In order to check the operation state information collected by the air-conditioning management system 1, the user of the air-conditioning management system 1 conducts a predetermined operation on the operation device 200i to start executing an information output procedure to output the operation state information collected by the air conditioner management device 200. As the predetermined operation is conducted, the operation device 200i enters a predetermined signal corresponding to the operation into the CPU 200a. With the predetermined signal being entered, the CPU 200a starts executing the information output procedure as shown in FIG. 13. As the CPU 200a starts executing the information output procedure, the information display 250 shown in FIG. 4 displays a message urging entry of the address information identifying the air conditioner of which the operation state information is to be checked and the object ID of the building in which the air conditioner is installed.

Then, the user who has viewed the message decides to check the operation state information of the test-run air conditioner 320a installed in the building A. Then, as the user operates the operation device 200i, the information inputter 260 realized by the operation device 200i enters a request containing the object ID “A” and address information “320a” corresponding to the operation of the user and calling for display of the operation state information of the air conditioner 320a identified by the address information “320a” (the operation state information display request, hereafter).

Then, the device controller 210 determines whether an operation state information display request has been entered by the information inputter 260 (Step S51). At this point, the device controller 210 determines that an operation state information display request is entered by the information inputter 260 (Step S51; Yes), and extracts the address information “320a” and object ID “A” from the operation state information display request (Step S52). Here, if it is determined that no operation state information display request has been entered by the information inputter 260 (Step S51; No), the device controller 210 repeats the above processing from the Step S51 after a predetermined time has elapsed.

After the Step S52, the device controller 210 searches the operation state information table of FIG. 11 for the cooling system ID “C001” associated with the extracted object ID “A” and address information “320a.” Then, the device controller 210 searches for the operation state information such as the address information, detection date/time information, detection item information, and detected value information associated with the found cooling system ID “C001” (namely of the air conditioners 310 and 320b constituting the cooling system C001 of the test-run air conditioner 320a) (Step S53).

Subsequently, the information display 250 shown in FIG. 4 displays the operation state information found in the Step S53 (Step S54), and ends the execution of the information output procedure.

With the above configuration, after the air conditioner 320a is operated, the operation state information presenting the operation state of the operated air conditioner 320a and the operation state information presenting the operation states of the air conditioners 310 and 320b connected to the air conditioner 320a are displayed. Here, if one of the interconnected air conditioners fails, the failure often affects the other air conditioners connected to the failed air conditioner. For that reason, the operation state information is displayed on the basis of interconnected air conditioners and thus it is possible to display a change in the operation states of the other air conditioners caused by the operation of an air conditioner.

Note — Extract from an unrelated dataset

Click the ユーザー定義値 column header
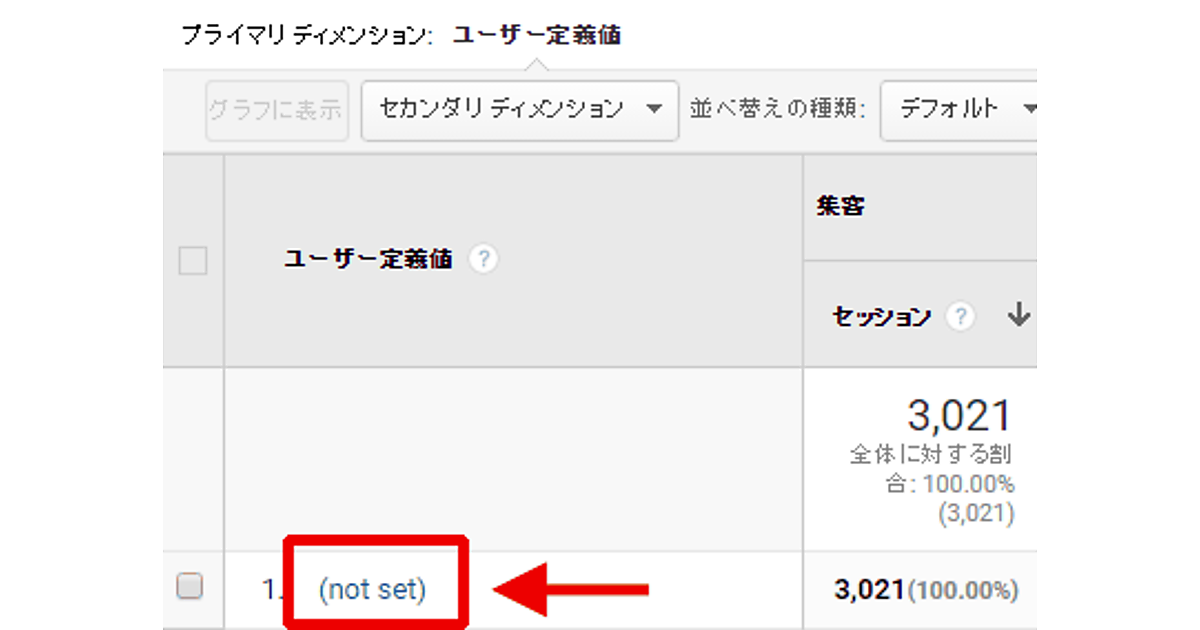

Furthermore, with the above configuration, schedule information is entered, the operation of an air conditioner is controlled according to the schedule presented by the entered information, and the operation state information of the controlled air conditioner is acquired. Then, compared with the case in which the maintenance worker maintaining the air conditioners operates each air conditioner and checks the operation state of the air conditioner, it is possible not only to reduce the workload of the maintenance worker but also to prevent the air conditioners from being overlooked in operation check, thereby providing a precaution to prevent the air-conditioning management system 1 from failing.

Furthermore, with the above configuration, the operation of the air conditioners installed in the building identified by entered information is controlled, whereby the operation of the air conditioners can be controlled by building.

Furthermore, with the above configuration, the building in which an air conditioner of which the operation is controlled is installed, the operation state of the air conditioner, and the operation states of the air conditioners installed in the same building as the air conditioner is installed and connected to the air conditioner of which the operation is controlled are displayed, whereby the management of information presenting the operation states of the air conditioner 310 and the like is facilitated. Therefore, the above mentioned maintenance worker can easily pass down the know-how to a successor and thus it is easier to improve the efficiency of the task at the object-specific level. Furthermore, generally, air conditioners remain installed in the same building for, for example, ten years or longer. Therefore, for example, even if the maintenance worker for the air conditioner 310 and the like installed in the building is replaced, the operation states of the air conditioners can easily be managed and thus the operation states are easily managed as before the worker is replaced.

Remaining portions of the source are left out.